Marko Arnautovic è l’uomo del momento in questo inizio di campionato. L’attaccante austriaco ha già messo a segno sei reti in altrettante partite ed è reduce da un’ottima stagione dove l’anno scorso i gol sono diventati 14. Numeri che il giocatore non ha mai visto in carriera e che a 33 anni suonati sta trovando una seconda giovinezza.

Marko Arnautovic: una carriera con troppi bassi

La carriera di Marko prima dell’approdo a Bologna è stata abbastanza turbolenta. Ai tempi del Twente sembrava possa nascere una stella. Quel talento che l’Inter sperava potesse sbocciare puntando su di lui pagandolo 12 milioni di euro.

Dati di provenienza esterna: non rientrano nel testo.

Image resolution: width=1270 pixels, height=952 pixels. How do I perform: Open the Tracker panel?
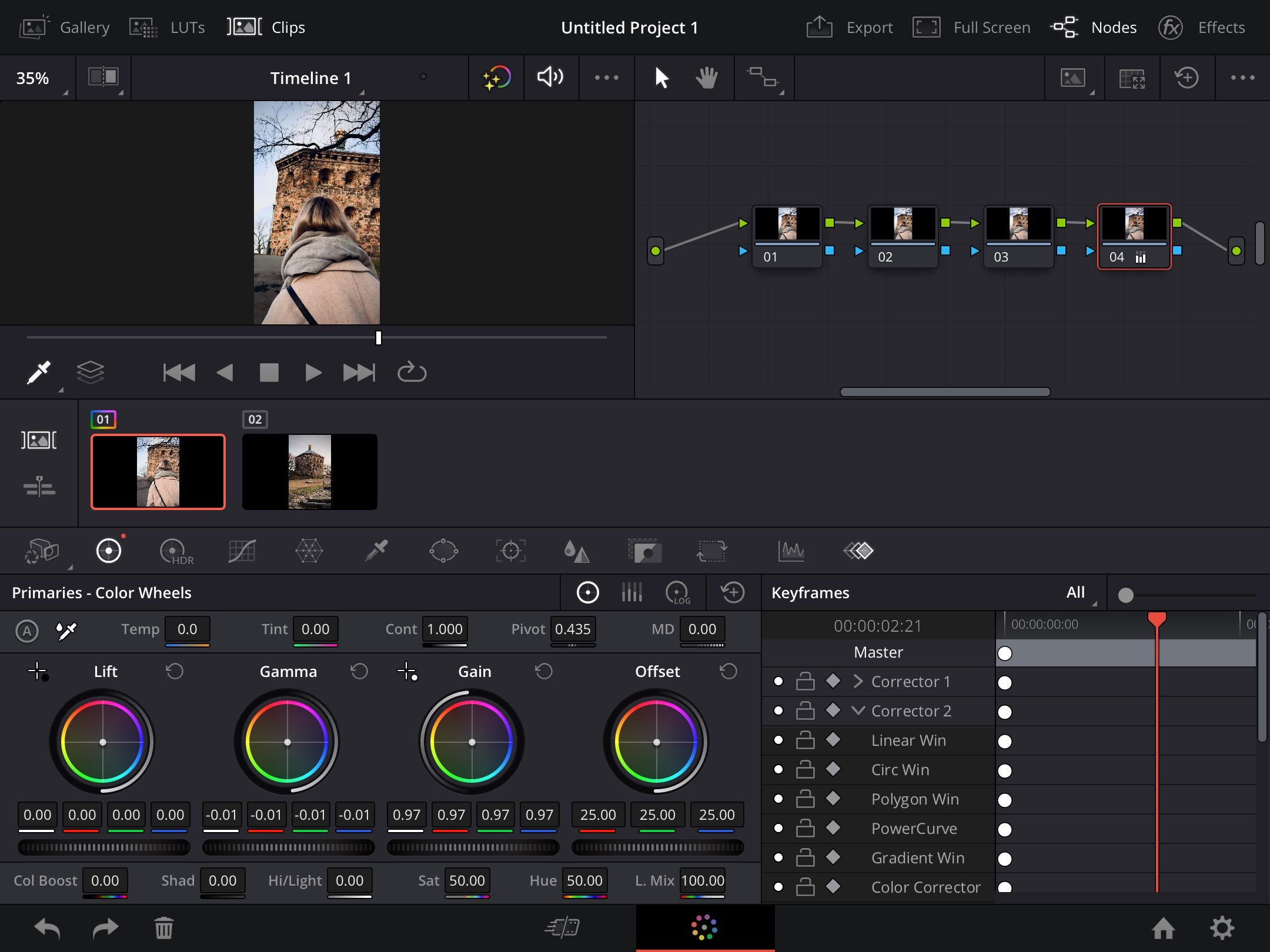510,551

Con i nerazzurri fece solo tre partite con Mourinho che lo definì un giocatore con la testa di un bambino, riferendosi al suo carattere difficile da gestire. La sua carriera è proseguita al Werder Brema, Stoke City e West Ham, dove ha continuato a segnare col contagocce tranne negli Hammers dove in due anni ha raggiunto comunque la doppia cifra.

Marko Arnautovic: storia di un cambiamento

Dopo l’esperienza in Cina, è stato il Bologna a puntare su di lui. Sabatini all’epoca lo ha convinto in maniera particolare definendolo “rissaiolo” come lui. Sarà stata questa la scintilla che è scattata in testa ad Arnautovic a dare il massimo per i felsinei.

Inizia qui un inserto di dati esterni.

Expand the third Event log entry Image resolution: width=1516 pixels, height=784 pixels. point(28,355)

E i risultati sono stati ottimi fino a questo momento, con un rendimento da bomber di razza. Nelle 14 reti dello scorso anno va tenuto conto anche il periodo che non ha giocato causa covid, altrimenti il bottino poteva essere più robusto.

Marko Arnautovic: caratteristiche tecniche

L’austriaco è un centravanti alto quasi due metri con un fisico massiccio. Per questo che è stato paragonato a Zlatan Ibrahimovic. Dello svedese però ha imitato solo il carattere del duro, ma con pochi risultati nel corso della sua carriera.

Ora invece le cose sono cambiate e il Bologna può contare su di lui per risalire in classifica e in futuro, puntare a qualcosa in più di una semplice salvezza.